# Introducing: LoveFoolSingles.com



## lisab0105

A dating website for those who have been cheated on in the past & for those who seek a monogamous relationship with like-minded individuals. 

Home | LoveFoolSingles


5 months after getting the bright idea to build a dating website for BS's, I have built it and I urge you to check it out and join. I hope you like it. There is a forum as well as the main dating site. 

First 200 Members are FREE!!!! 

Facebook link
https://www.facebook.com/lovefoolsingles


----------



## 2galsmom

I am so proud of you lisab0105! You are a brave and daring woman following up words with action. Good luck to you on this endeavor I hope it is a success for everyone involved.


----------



## lisab0105

2galsmom said:


> I am so proud of you lisab0105! You are a brave and daring woman following up words with action. Good luck to you on this endeavor I hope it is a success for everyone involved.

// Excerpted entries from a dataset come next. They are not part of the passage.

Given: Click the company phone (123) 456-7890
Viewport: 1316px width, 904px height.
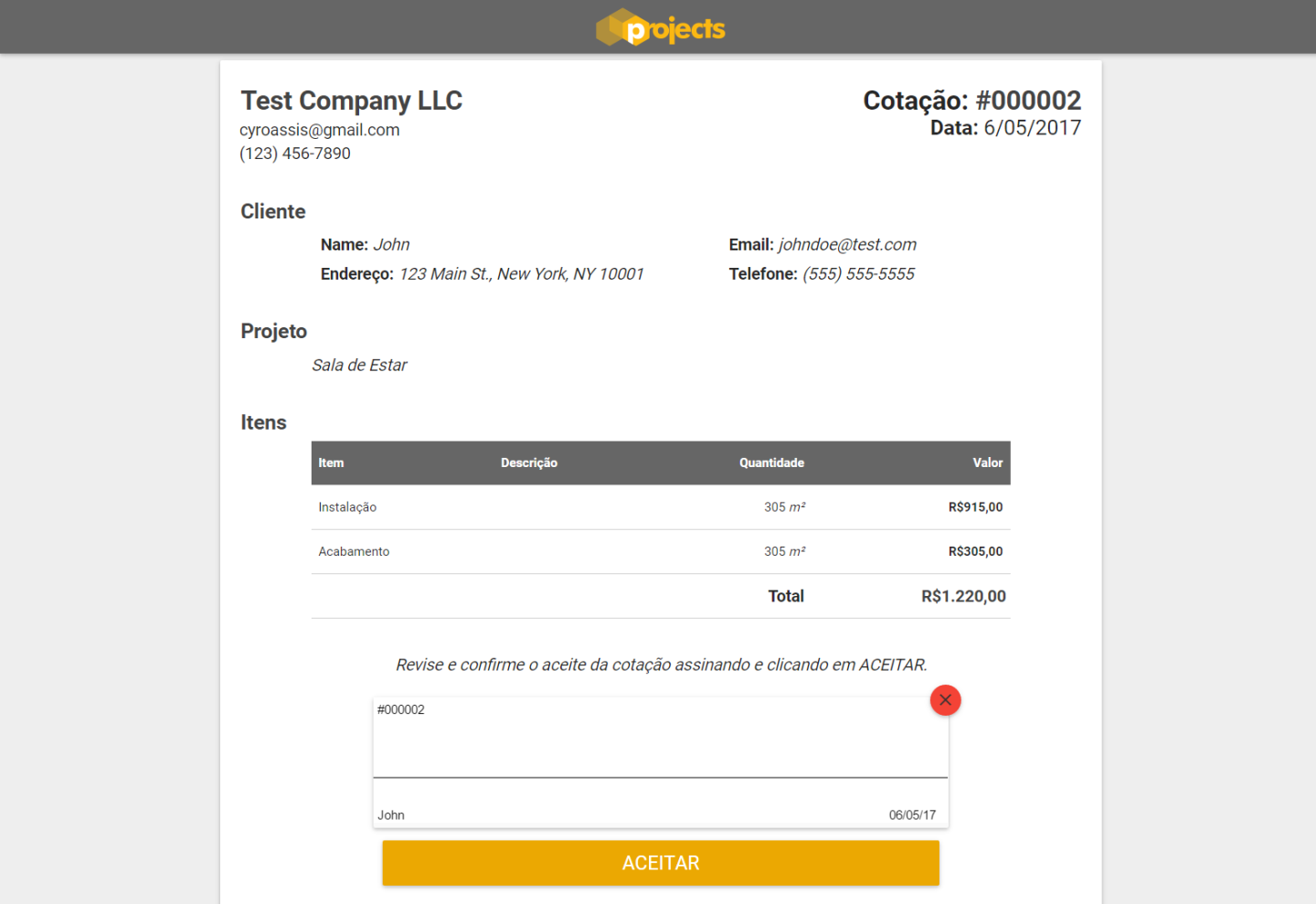Looking at the screenshot, I should click(x=295, y=154).
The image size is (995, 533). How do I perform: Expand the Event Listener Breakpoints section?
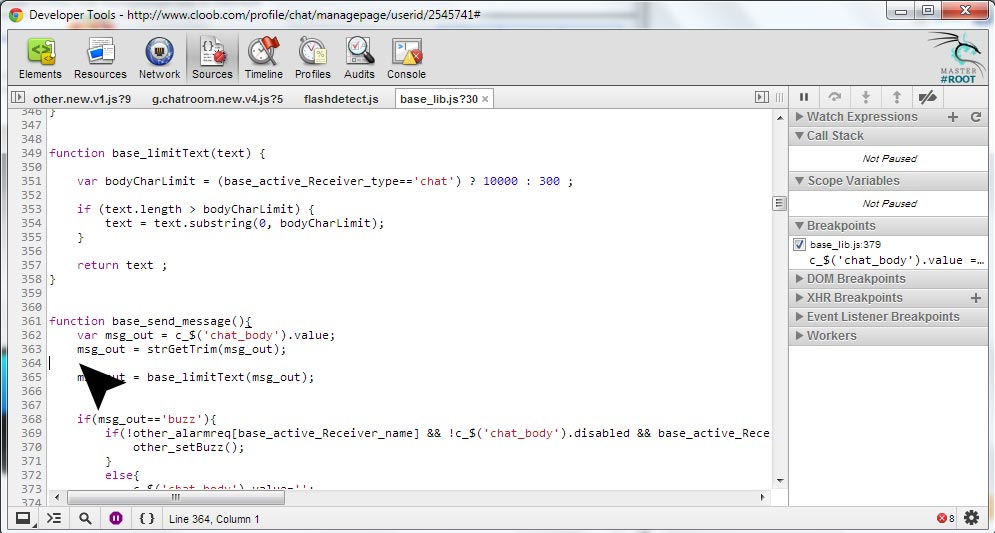coord(882,317)
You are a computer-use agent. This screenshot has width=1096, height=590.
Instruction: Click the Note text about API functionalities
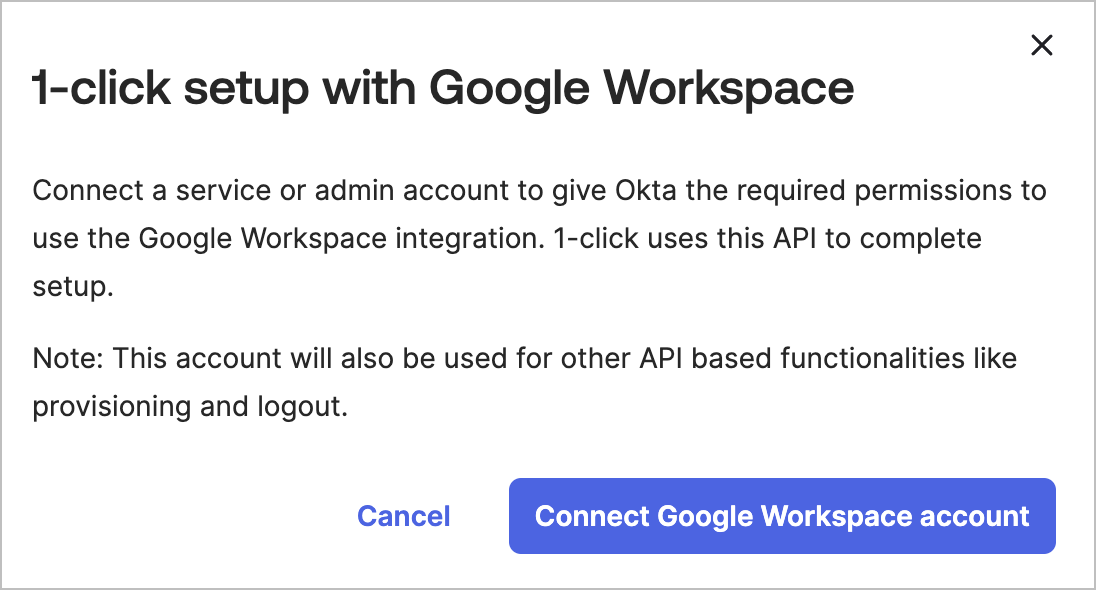[x=525, y=358]
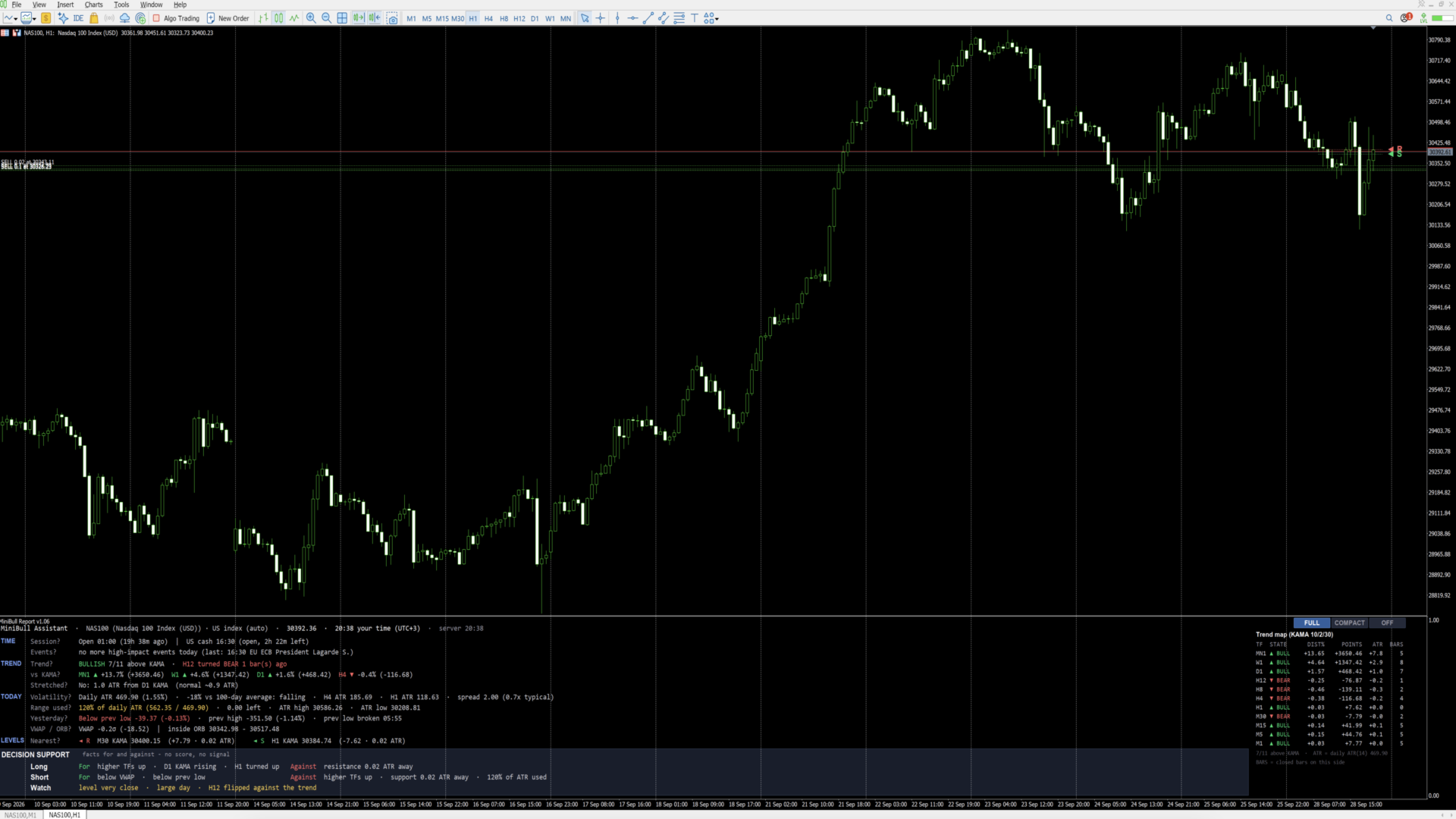Image resolution: width=1456 pixels, height=819 pixels.
Task: Click the New Order button
Action: 228,18
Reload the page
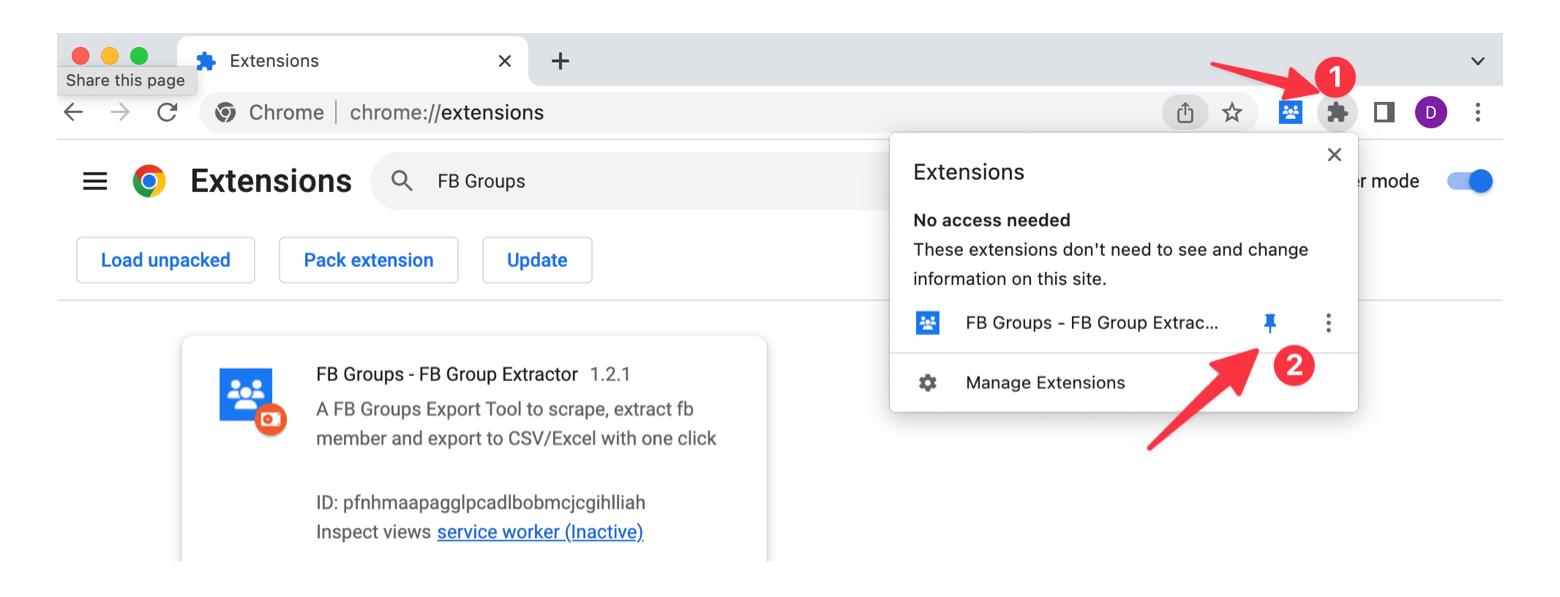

Thank so much, I really appreciate it 2gals!!!! I don't follow through with much...but I certainly stuck this out. :smthumbup:


----------



## weightlifter

Not single so not joining but... Good job. Ambition is a good thing.


----------



## coffee4me

Congrats Lisa!


----------



## HobbesTheTiger

Seems great, congratulations!


----------



## lisab0105

Thank you!!
_Posted via Mobile Device_


----------



## Fenix

Lisa,
I'm impressed!! If I wasn't seeing someone, I would join. Still, I am keeping it in mind for the future. I will help get the word out though...to my various groups. 
Best of lucK!


----------



## lisab0105

Fenix said:


> Lisa,
> I'm impressed!! If I wasn't seeing someone, I would join. Still, I am keeping it in mind for the future. I will help get the word out though...to my various groups.
> Best of lucK!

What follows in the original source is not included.